= Right-to-left shunt =

Cardiac shunt allowing blood to flow from the right heart to the left heart

A right-to-left shunt is a cardiac shunt which allows blood to flow from the right heart to the left heart. This terminology is used both for the abnormal state in humans and for normal physiological shunts in reptiles.

==Clinical Significance==
A right-to-left shunt occurs when:
1. there is an opening or passage between the atria, ventricles, and/or great vessels; and,
2. right heart pressure is higher than left heart pressure and/or the shunt has a one-way valvular opening.

Small physiological, or "normal", shunts are seen due to the return of bronchial artery blood and coronary blood through the Thebesian veins, which are deoxygenated, to the left side of the heart.

===Causes===
Congenital defects can lead to right-to-left shunting immediately after birth:
- Persistent truncus arteriosus (minimal cyanosis)
- Transposition of great vessels
- Tricuspid atresia
- Tetralogy of Fallot
- Total anomalous pulmonary venous return
A mnemonic to remember the conditions associated with right-to-left shunting involves the numbers 1-5, as follows:
- 1 Combination Vessel: Persistent truncus arteriosus (minimal cyanosis)
- 2 Vessels involved: Transposition of great vessels
- 3 Leaflets: Tricuspid atresia
- 4 Tetra- prefix: Tetralogy of Fallot
- 5 Words: Total anomalous pulmonary venous return
A mainstem intubation with an endotracheal tube can lead to right-to-left shunting. This occurs when the tip of the endotracheal tube is placed beyond the carina. In this way only one lung is oxygenated and oxygen-poor blood from the non-ventilated lung dilutes the oxygen level of blood returning from the lungs in the left ventricle.

====Eisenmenger syndrome====
An uncorrected left-to-right shunt can progress to a right-to-left shunt; this process is termed Eisenmenger syndrome. This is seen in Ventricular septal defect, Atrial septal defect, and patent ductus arteriosus, and can manifest as late as adult life. This switch in blood flow direction is precipitated by pulmonary hypertension due to increased pulmonary blood flow in a left-to-right shunt. The right ventricle hypertrophies to compensate for this pulmonary hypertension, so the right ventricular pressure becomes higher than the pressure in the left ventricle. Because of this switch in the pressure gradient, blood starts flowing right to left, forming a right-to-left shunt. As with any right-to-left shunt, there is decreased blood flow to the lungs, resulting in decreased oxygenation of blood and cyanosis.

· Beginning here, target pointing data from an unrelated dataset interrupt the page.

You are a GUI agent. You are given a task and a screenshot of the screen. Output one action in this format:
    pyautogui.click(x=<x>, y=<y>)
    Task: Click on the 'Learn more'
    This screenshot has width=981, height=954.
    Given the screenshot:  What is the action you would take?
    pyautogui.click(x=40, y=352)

====Tetralogy of Fallot====
The most common cause of right-to-left shunt is the Tetralogy of Fallot, a congenital cardiac anomaly characterized by four co-existing heart defects.
1. Pulmonary stenosis (narrowing of the pulmonary valve and outflow tract, obstructing blood flow from the right ventricle to the pulmonary artery)
2. Overriding aorta (aortic valve is enlarged and appears to arise from both the left and right ventricles instead of the left ventricle, as occurs in normal hearts)
3. Right ventricular hypertrophy (thickening of the muscular walls of the right ventricle, this is a result of the increased amount of work the heart has to do)
4. Ventricular septal defect (a hole exists in the septum that divides the left and right ventricles)

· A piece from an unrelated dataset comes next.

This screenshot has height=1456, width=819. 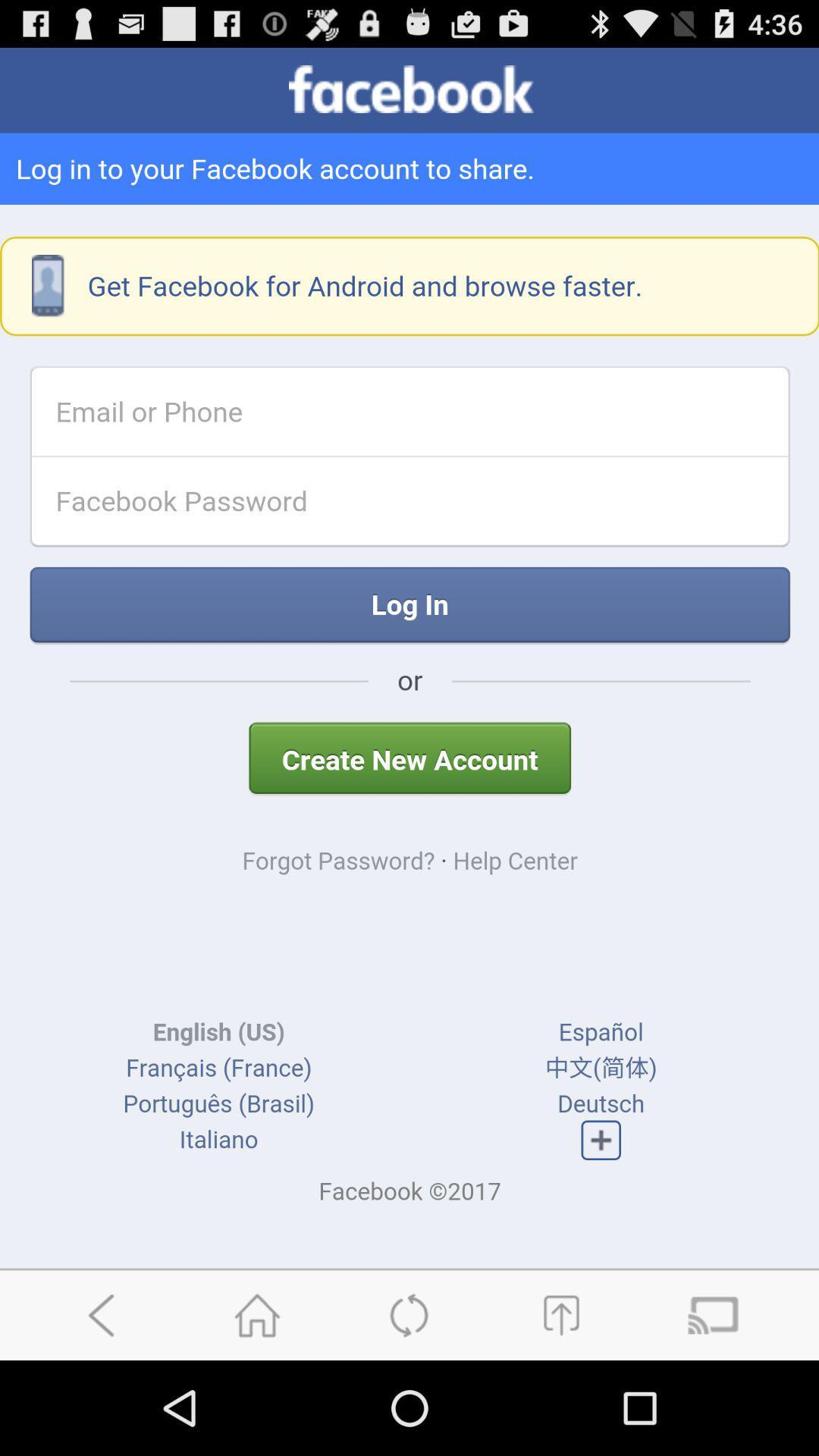 I want to click on home, so click(x=256, y=1314).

Outside of heart-related conditions, right-to-left shunts of the heart can be seen with Pulmonary Arteriovenous Malformations (PAVMs).

===Symptoms===
Early cyanosis is a symptom of a right-to-left shunt. A right-to-left shunt results in decreased blood flow through the pulmonary system, leading to decreased blood oxygen levels (hypoxemia). Hypoxemia manifests as cyanosis, causing "blue babies."

===Diagnosis===
Differentiation between a right-to-left shunt and pulmonary disease is often aided clinically by the results of a hyperoxia test. Using high levels of inspired oxygen should have little effect on the dissolved O2 in the blood because highly oxygenated blood is diluted by shunted (low oxygenation) blood.

=== Shunt equation ===
$Q_p/Q_s = (CcO_2 - CaO_2)/(CcO_2 - CvO_2)$
- Q_{p}/Q_{s} is the shunt fraction
- CcO_{2} is the end-capillary oxygen content
- CaO_{2} is the arterial oxygen content
- CvO_{2} is the mixed venous oxygen content.

==Reptiles==

Because most reptiles have a single ventricle and all reptiles have both a right aortic arch and a left aortic arch, all reptiles have the capacity for right-to-left shunt.